In [2]:
import csv
import itertools
import operator
import numpy as np
import nltk
import sys
from datetime import datetime

import matplotlib.pyplot as plt
%matplotlib inline

# Construct the RNN

Forward equations

$$s_t = tanh(Ux_t + Ws_{t-1})$$

$$\hat{y}_t = softmax(Vs_t)$$

$$E_t(y_t,\hat{y}_t) = y_t^T \log (\hat{y}_t)$$

Backward equations

$$\frac{\partial E_t}{\partial V} =  s_t \otimes  (\hat{y}_t - y_t)$$

$$\begin{aligned}  \frac{\partial E_t}{\partial U} &= \sum\limits_{k=0}^{t} \frac{\partial E_t}{\partial z_k}\frac{\partial z_k}{\partial U}\\  
&= \sum\limits_{k=0}^{t} x_k \frac{\partial E_t}{\partial z_k}\end{aligned}$$

$$\begin{aligned}  \frac{\partial E_t}{\partial W} &= \sum\limits_{k=0}^{t} \frac{\partial E_t}{\partial z_k}\frac{\partial z_k}{\partial W}\\  
&= \sum\limits_{k=0}^{t} s_{k-1}  \frac{\partial E_t}{\partial z_k}\end{aligned}$$

Derivative tricks

$$ \frac{\partial E_t}{\partial z_k} = \frac{\partial E_t}{\partial z_t} \prod_{j=k+1}^t \frac{\partial z_j}{\partial z_{j-1}} $$

$$\frac{\partial E_t}{z_t} = (\hat{y}_t - y_t)^T V \text{diag}(1-s_t^2)$$

$$ \frac{\partial z_j}{\partial z_{j-1}} = W\text{diag}(1-s_{j-1}^2) $$

In [20]:
class RNN_NP(object):
    def __init__(self, inp_dim, out_dim, state_dim, bptt_truncate=4):
        self.bptt_truncate = bptt_truncate
        self.state = np.zeros((state_dim))
        
        self.V = np.random.uniform(-np.sqrt(1./state_dim), np.sqrt(1./state_dim), (out_dim, state_dim))
        self.U = np.random.uniform(-np.sqrt(1./inp_dim), np.sqrt(1./inp_dim), (state_dim, inp_dim))
        self.W = np.random.uniform(-np.sqrt(1./state_dim), np.sqrt(1./state_dim), (state_dim, state_dim))
    
    def fit(self, X_train, y_train, epoch = 3, learning_rate = 0.01):
        indices = range(len(X_train))
        
        for _ in xrange(epoch):
            np.random.shuffle(indices)
            smooth_loss = 0
                
            print "Epoch #" + str(_) + " started"
            
            for i in xrange(len(X_train)):
                x = X_train[indices[i]]
                y = y_train[indices[i]]

                # Compute the accumulated derivatives
                total_loss, dLdV, dLdU, dLdW = self.__bptt(x, y)
                smooth_loss = (total_loss + smooth_loss*i)/(i+1)

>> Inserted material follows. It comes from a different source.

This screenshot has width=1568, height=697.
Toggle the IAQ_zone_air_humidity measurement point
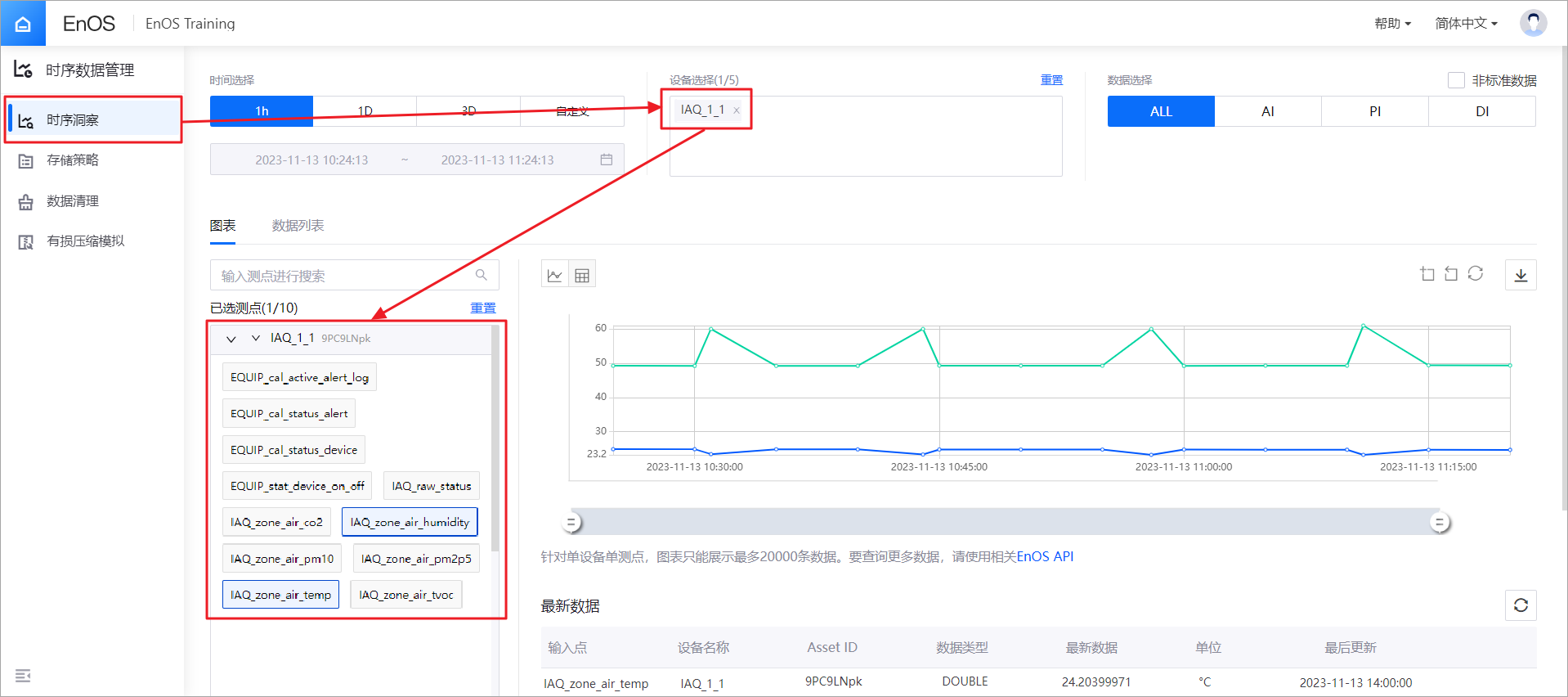(x=410, y=522)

                # Update the weights
                self.V -= learning_rate * dLdV.transpose()       
                self.U -= learning_rate * dLdU.transpose()
                self.W -= learning_rate * dLdW.transpose()
                
                if i%20000 == 0:
                    print "Example " + str(i) + ", Loss " + str(smooth_loss)
                
            print "Epoch #" + str(_) + " completed, Loss " + str(smooth_loss) + '\n'
    
    def predict(self, x):
        outputs = np.zeros((len(x), self.V.shape[0]))  
        
        for i in xrange(len(x)):
            self.state = np.tanh(self.U[:,x[i]] + self.W.dot(self.state))
            output = self.__softmax(self.V.dot(self.state))
            
            outputs[i] = output
        
        return outputs
    
    def reset_state(self):
        self.state = np.zeros_like(self.state)
    
    def __bptt(self, x, y):
        # The variables to hold the accumulated derviates across word predictions
        dLdV = np.zeros_like(self.V.transpose())
        dLdU = np.zeros_like(self.U.transpose())
        dLdW = np.zeros_like(self.W.transpose())
        
        # Forward the input and obtain the sets of states and outputs
        states, outputs = self.__forward(x)
        total_loss = -np.sum(np.log(outputs[range(len(y)), y]))/len(y)
        
        # For each pair of input and output, backpropagate the errors to V, U and W
        for i in xrange(len(states)):
            error = outputs[i]
            error[y[i]] = error[y[i]] - 1
            
            # Accumulate dLdV
            dLdV += np.outer(states[i], error)
            
            delta = error.transpose().dot(self.V).dot(np.diag(1 - states[i]**2))
            steps = min(i+1, self.bptt_truncate)
            
            for j in xrange(i, i-steps, -1):
                # Accumulate dLdU
                dLdU[x[j]] = dLdU[x[j]] + delta

                # Accumulate dLdW
                dLdW += np.outer(states[i], delta)
                
                delta = delta.dot(self.W).dot(np.diag(1 - states[j]**2))
            
        return [total_loss, dLdV, dLdU, dLdW]
    
    def __forward(self, x):
        states  = np.zeros((len(x), self.state.shape[0]))
        outputs = np.zeros((len(x), self.V.shape[0]))   
        
        self.state = np.zeros_like(self.state)
        
        for i in xrange(len(x)):
            self.state = np.tanh(self.U[:,x[i]] + self.W.dot(self.state))
            output = self.__softmax(self.V.dot(self.state))
            
            states[i]  = self.state
            outputs[i] = output
        
        return [states, outputs]
    
    def __softmax(self, x):
        e = np.exp(x)
        return e/np.sum(e)

# Train the RNN to generate character-based text

## Pre-process text data

In [79]:
# Read the input text file
data = open('input.txt', 'r').read() # should be simple plain text file
seq_length = 25

chars = (set(data))
data_size, vocab_size = len(data), len(chars)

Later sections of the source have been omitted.